A collection of handy Bash One-Liners and terminal tricks for data processing and Linux system maintenance.
Go to file
2017-03-29 17:54:35 +08:00
README.md Update README.md 2017-03-29 17:54:35 +08:00

Bash-Oneliner

Hi bash learners and bioinformaticans, welcome to Bash Oneliner learning station. I started studying bioinformatics data three years ago, and I was amazed by those single-word bash commands which are much faster than my dull scripts, so i started bash. Not all the code here is oneliner (if the ';' counts..), but i put effort on making them brief and fast.

This blog will focus on simple bash commands for parsing biological data, most of which are tsv files (tab-separated values); some of them are for Ubuntu system maintaining. I have been recording the bash commands on my notebook, but putting them on web will help others and myself to query.

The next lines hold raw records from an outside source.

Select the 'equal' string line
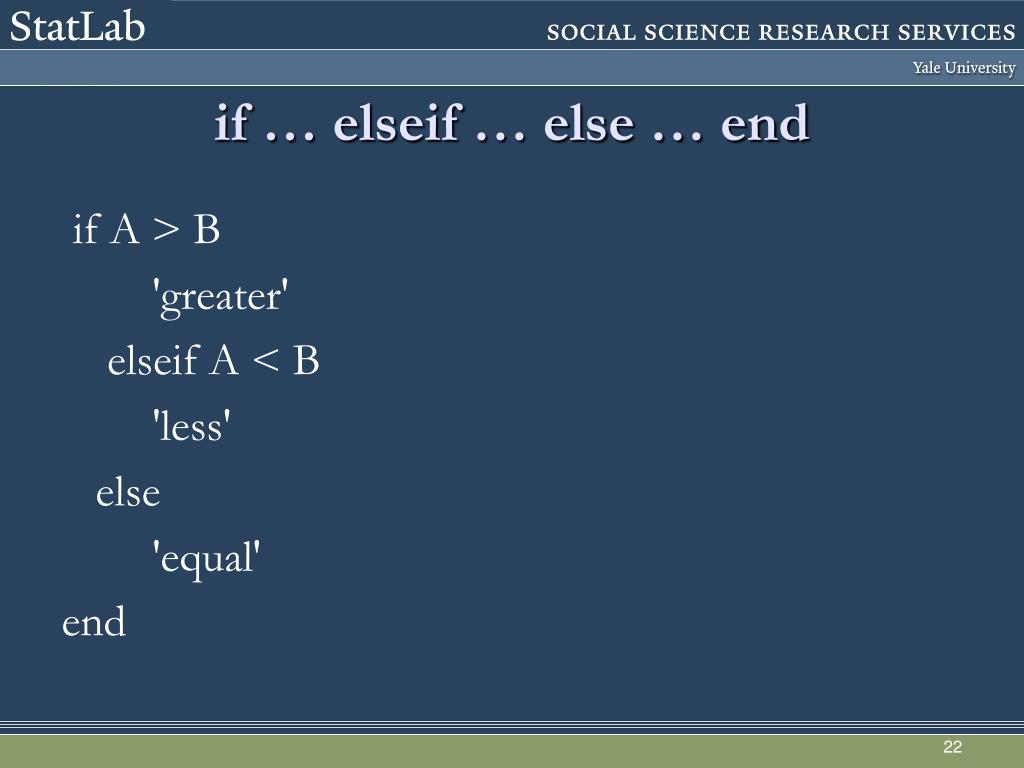The image size is (1024, 768). point(206,557)

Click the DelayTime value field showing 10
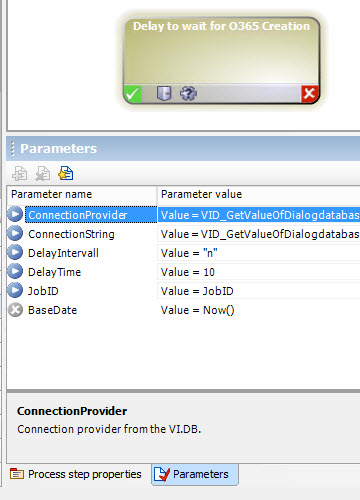click(x=259, y=272)
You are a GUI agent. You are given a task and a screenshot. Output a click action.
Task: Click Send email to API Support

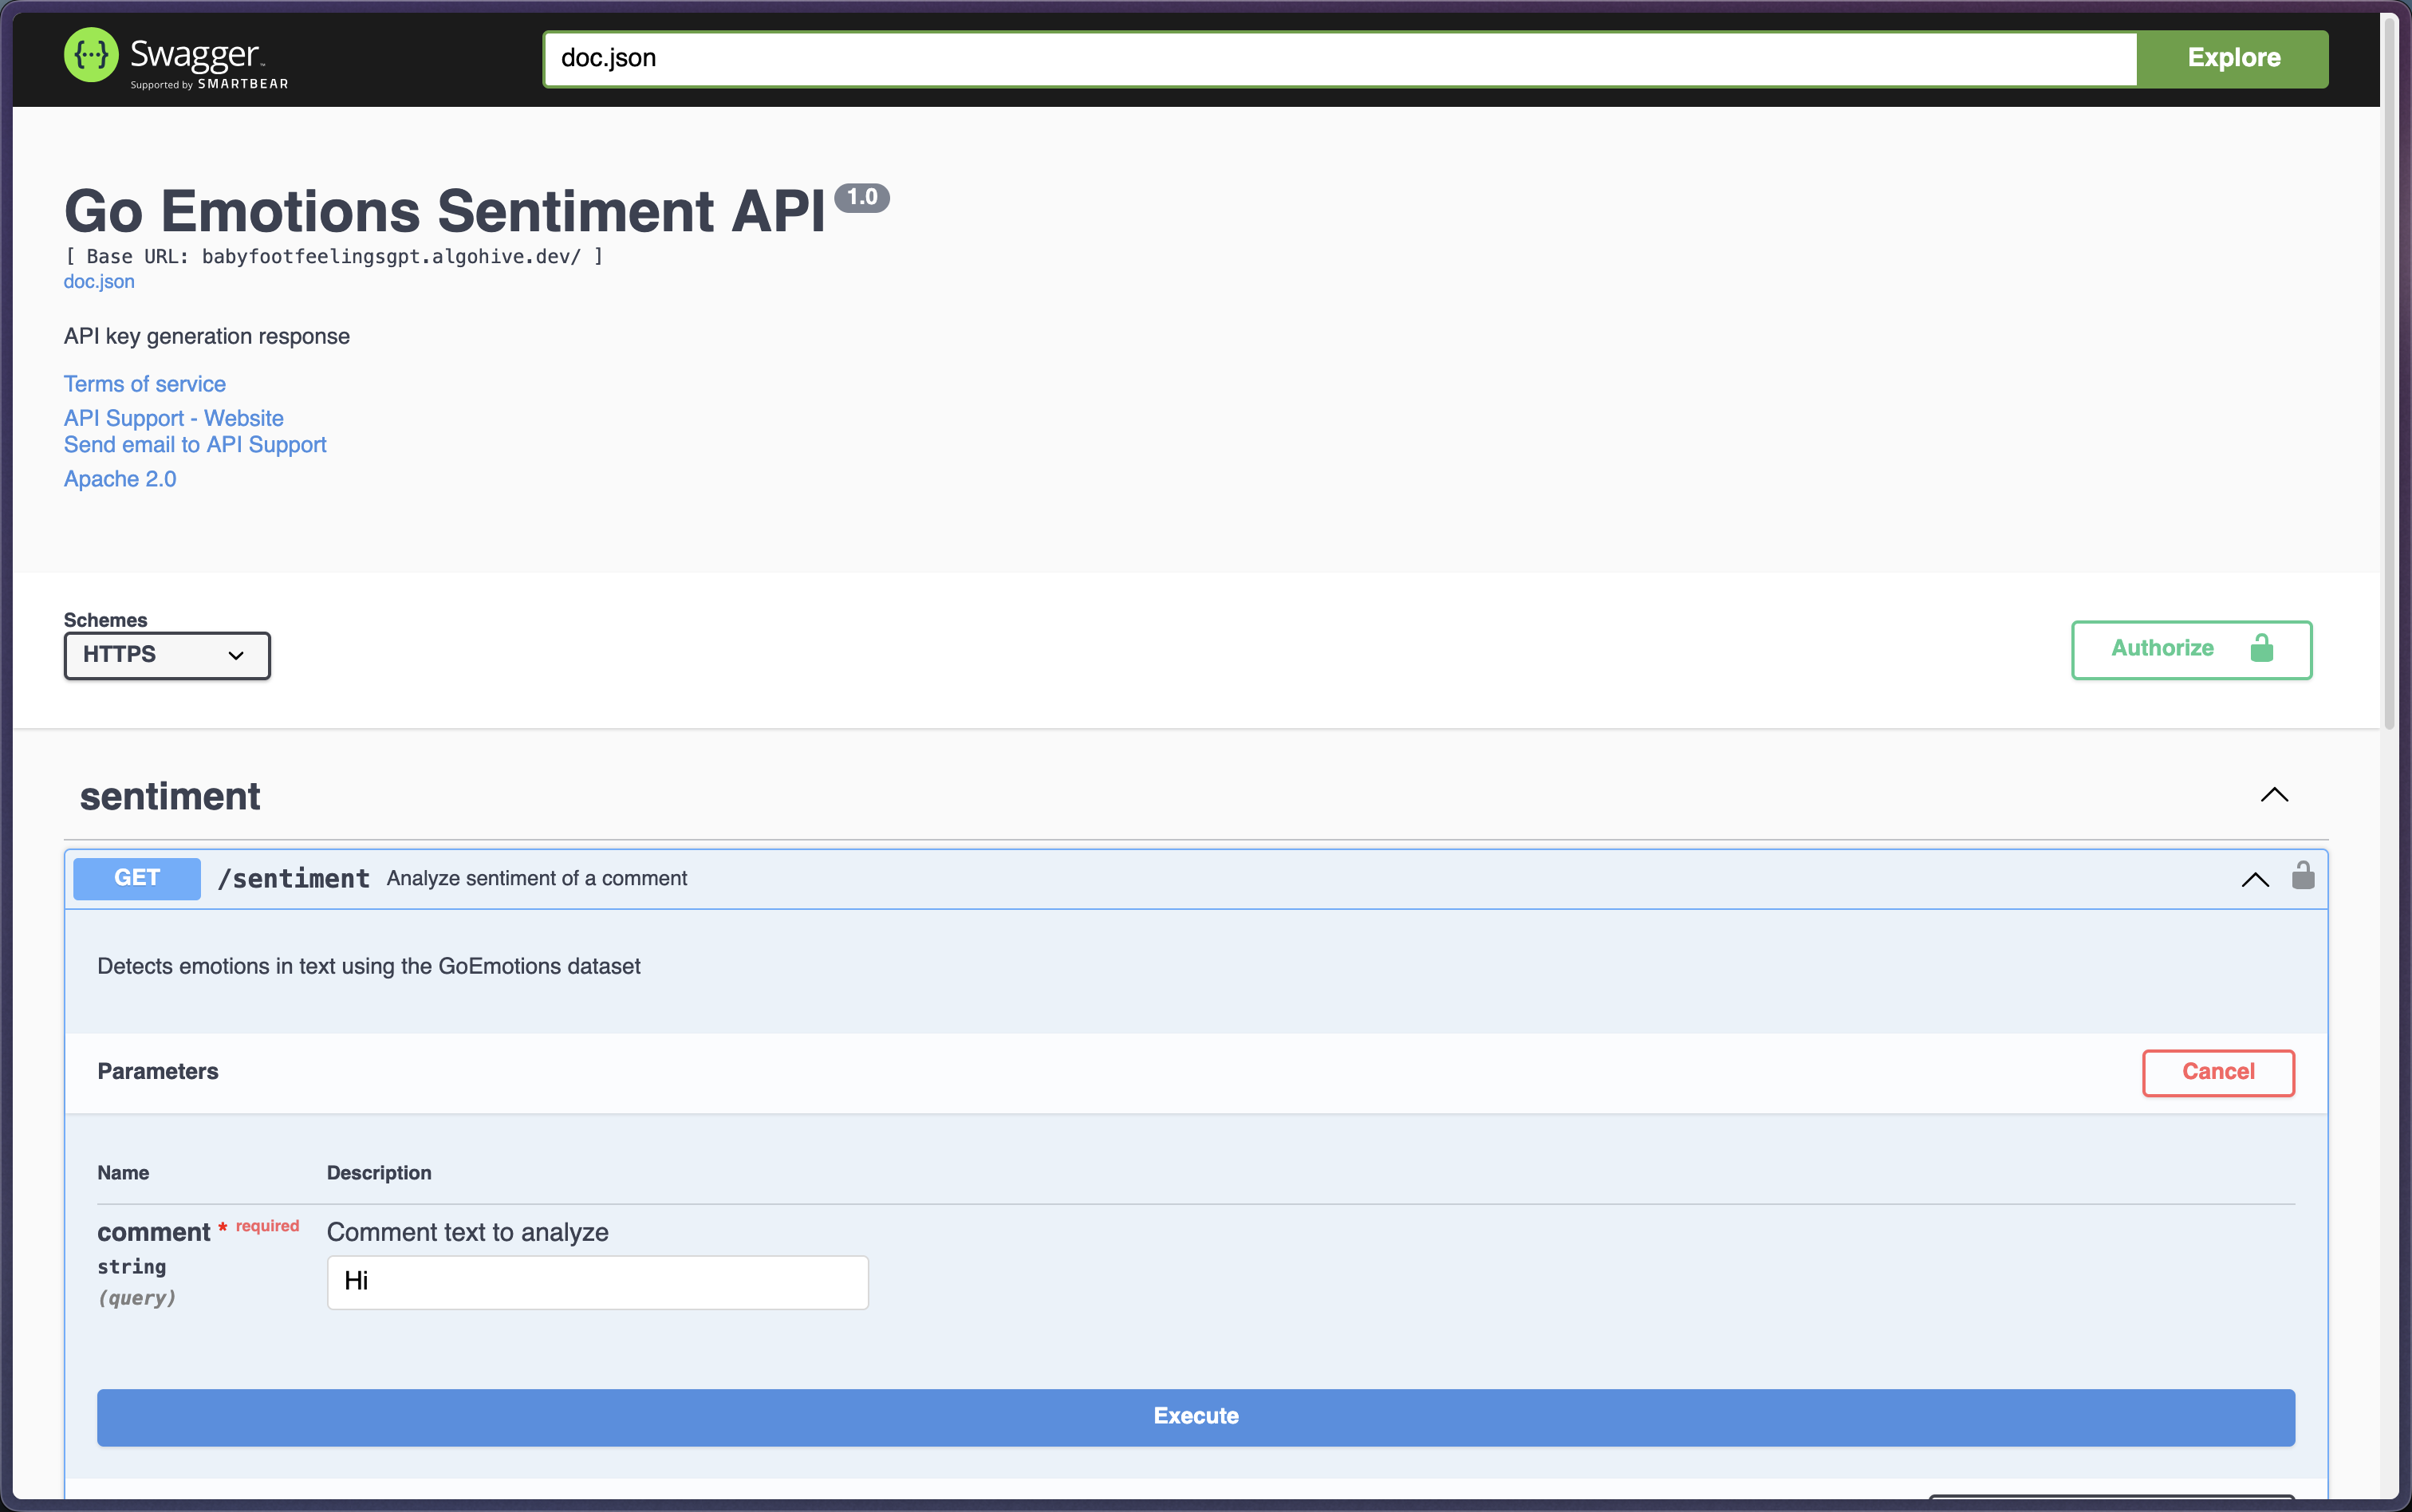(195, 445)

I apologize that there won't be any citation for the codes, coz i haven't make any record of it, but they are probably from dear Google and Stackoverflow.

English and bash are not my first language, so... correct me anytime, thank you

In case you would like to check and vote up my questions on Stackoverflow, here's my page: http://stackoverflow.com/users/4290753/once

Here's a more stylish version~ http://onceupon.github.io/Bash-Oneliner/

Handy Bash oneliner commands for tsv file editing

Grep

extract text bewteen words (e.g. w1,w2)
grep -o -P '(?<=w1).*(?=w2)'
grep lines without word (e.g. bbo)
grep -v bbo filename
grep only one/first match (e.g. bbo)
grep -m 1 bbo filename
grep and count (e.g. bbo)
grep -c bbo filename
insensitive grep (e.g. bbo/BBO/Bbo)
grep -i "bbo" filename 
count occurrence (e.g. three times a line count three times)
grep -o bbo filename 
COLOR the match (e.g. bbo)!
grep --color bbo filename 
grep search all files in a directory(e.g. bbo)
grep -R bbo /path/to/directory 

or

grep -r bbo /path/to/directory 
search all files in directory, only output file names with matches(e.g. bbo)
grep -Rh bbo /path/to/directory 

or

grep -rh bbo /path/to/directory 
grep OR (e.g. A or B or C or D)
grep 'A\|B\|C\|D' 
grep AND (e.g. A and B)
grep 'A.*B' 
grep all content of a fileA from fileB
grep -f fileA fileB 
grep a tab
grep $'\t' 
grep variable from variable
$echo "$long_str"|grep -q "$short_str"
if [ $? -eq 0 ]; then echo 'found'; fi

//grep -q will output 0 if match found
//remember to add space between []!

grep strings between a bracket()
grep -oP '\(\K[^\)]+'
grep number of characters with known strings in between(e.g. AAEL000001-RA)
grep -o -w "\w\{10\}\-R\w\{1\}"

// \w word character [0-9a-zA-Z_] \W not word character

a lot examples here

http://www.cyberciti.biz/faq/grep-regular-expressions/

Sed

[back to top]

remove lines with word (e.g. bbo)
sed "/bbo/d" filename
edit infile (edit and save)
sed -i "/bbo/d" filename
when using variable (e.g. $i), use double quotes " "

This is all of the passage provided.